We all had our own struggles with fame. We had the world at our feet but the emotional capacity of sea sponges. I had fun, lots of fun but there was so much more fun to be had. I think Jon, Roy and Mikey wanted to be eligible bachelors of rock and roll. I was supposed to be the radical one, fearless and, in many ways I was but with an underlying need for the white picket fence. Looking back, I could have had my cake and worn it. I had guys throwing themselves at me, but it always felt creepy. I wanted Jon and I wanted him all to myself. He always said, ‘I love you’ and wrote me amazing notes when we fell out. A couple of years back I took all those very personal letters from Jon and burnt them.
I had no idea what love was, and I had terrible examples in my mother and father. Now I know that you can’t own anyone. I guess you can’t help whose arms you fall into.
* * *
At this time I was still renting a flat from Philip, and at a reduced rate.
It was just two bedrooms and a living room with a galley kitchen to one side – Philip didn’t actually live there because he refused to leave home. ‘I love home comforts’, he’d say, and he couldn’t leave his mum. She screamed at him constantly but there was such a bond between them.
I shared the flat for a while with Gary Crowley’s girlfriend, Niamh Fahey whose sister Siobhan was in Fun Boy Three then Bananarama. I famously styled Bananarama in Sue Clowes stuff from The Foundry. They said I made them look like shot-putters! Siobhan, Sarah and Keren had a brilliant look anyway, so they didn’t need me. I watched them on an old Top of The Pops recently and they looked amazing.
Very quickly my doorstep was littered with teenage girls and gay boys.
We were on rise and flew to New York in November 1982. Steve Dagger, Spandau Ballet’s manager, had told me that we were getting played in America, but I couldn’t believe it. Every British artist dreamed of breaking America, but I was quite nonchalant. ‘Why wouldn’t Americans love me?’, I thought.

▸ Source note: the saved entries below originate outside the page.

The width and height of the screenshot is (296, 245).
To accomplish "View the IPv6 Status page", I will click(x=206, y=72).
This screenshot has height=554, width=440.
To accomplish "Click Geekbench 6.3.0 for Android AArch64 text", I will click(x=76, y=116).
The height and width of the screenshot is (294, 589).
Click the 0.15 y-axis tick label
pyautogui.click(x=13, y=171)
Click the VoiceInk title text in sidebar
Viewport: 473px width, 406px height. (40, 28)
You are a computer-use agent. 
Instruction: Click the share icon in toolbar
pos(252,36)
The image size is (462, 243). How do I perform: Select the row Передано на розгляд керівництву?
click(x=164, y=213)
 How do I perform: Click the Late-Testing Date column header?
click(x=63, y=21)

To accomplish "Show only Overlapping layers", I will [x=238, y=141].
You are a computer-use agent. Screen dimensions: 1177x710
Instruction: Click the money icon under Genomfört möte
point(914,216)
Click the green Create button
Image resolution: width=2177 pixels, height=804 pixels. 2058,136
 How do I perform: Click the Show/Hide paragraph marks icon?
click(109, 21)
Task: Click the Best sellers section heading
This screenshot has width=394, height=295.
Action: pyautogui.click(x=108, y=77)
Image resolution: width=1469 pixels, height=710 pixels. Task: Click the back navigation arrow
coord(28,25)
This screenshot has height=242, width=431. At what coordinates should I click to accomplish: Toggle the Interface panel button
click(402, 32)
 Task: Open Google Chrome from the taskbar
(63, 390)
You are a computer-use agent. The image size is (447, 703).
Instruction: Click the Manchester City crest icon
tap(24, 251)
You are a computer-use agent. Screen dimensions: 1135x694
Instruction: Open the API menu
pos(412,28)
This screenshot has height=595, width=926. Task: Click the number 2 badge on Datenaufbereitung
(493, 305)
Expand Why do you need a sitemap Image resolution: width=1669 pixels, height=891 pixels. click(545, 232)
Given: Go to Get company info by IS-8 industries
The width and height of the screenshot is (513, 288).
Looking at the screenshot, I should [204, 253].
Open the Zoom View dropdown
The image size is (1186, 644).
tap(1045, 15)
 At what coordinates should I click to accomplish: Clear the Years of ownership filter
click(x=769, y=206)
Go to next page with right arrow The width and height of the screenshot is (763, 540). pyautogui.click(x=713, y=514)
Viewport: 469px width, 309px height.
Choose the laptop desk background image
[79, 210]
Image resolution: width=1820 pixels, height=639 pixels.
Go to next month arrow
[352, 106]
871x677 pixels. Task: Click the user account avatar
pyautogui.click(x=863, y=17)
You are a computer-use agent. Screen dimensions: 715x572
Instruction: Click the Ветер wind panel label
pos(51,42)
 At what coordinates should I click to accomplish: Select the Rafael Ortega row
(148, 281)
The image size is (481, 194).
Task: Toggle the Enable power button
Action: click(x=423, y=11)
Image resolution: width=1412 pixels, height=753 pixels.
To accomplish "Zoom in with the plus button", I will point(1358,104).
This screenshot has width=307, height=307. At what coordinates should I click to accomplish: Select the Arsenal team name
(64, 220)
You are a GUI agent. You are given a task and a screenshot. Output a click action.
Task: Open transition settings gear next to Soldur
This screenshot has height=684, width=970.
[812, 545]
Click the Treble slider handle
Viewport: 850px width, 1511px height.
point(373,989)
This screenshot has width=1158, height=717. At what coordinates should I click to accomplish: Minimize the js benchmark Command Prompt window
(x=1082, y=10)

I was excited to be in America because I loved American music and John Waters. I thought I might meet Divine swishing down the street, but instead we saw artist David Hockney at breakfast at the Waldof-Astoria. We did a small but packed show at The Ritz Theatre and I met my first superfan, Bonnie Lippel. Bonnie had taken photos at the gig and waited outside with a bunch of lavender roses so I invited her to breakfast the following morning and she brought contact sheets and photos that she’d had printed overnight.
But despite that, there was no fuss in New York like there was in the UK. No fans outside the hotel, or people following us. We just weren’t important enough, yet. But when I met Bonnie, I liked her instantly. She was heavy-set with bedraggled hippie hair and big open eyes. Her voice was hardcore New York and she was loud. I probably wouldn’t have invited her if she’d been more conventional, but she felt like a fellow outsider. Some friendships are instant and that’s what it was.
Bonnie’s schtick was to take photos at live shows and she said she was friends with a bunch of singers like Linda Ronstadt and Dolly Parton. I didn’t check and I didn’t really care. When we toured the East Coast she followed us in her VW Beetle and took photos. Half-way through the tour she broke down and I invited her on to the tour bus, much to the horror of the other guys.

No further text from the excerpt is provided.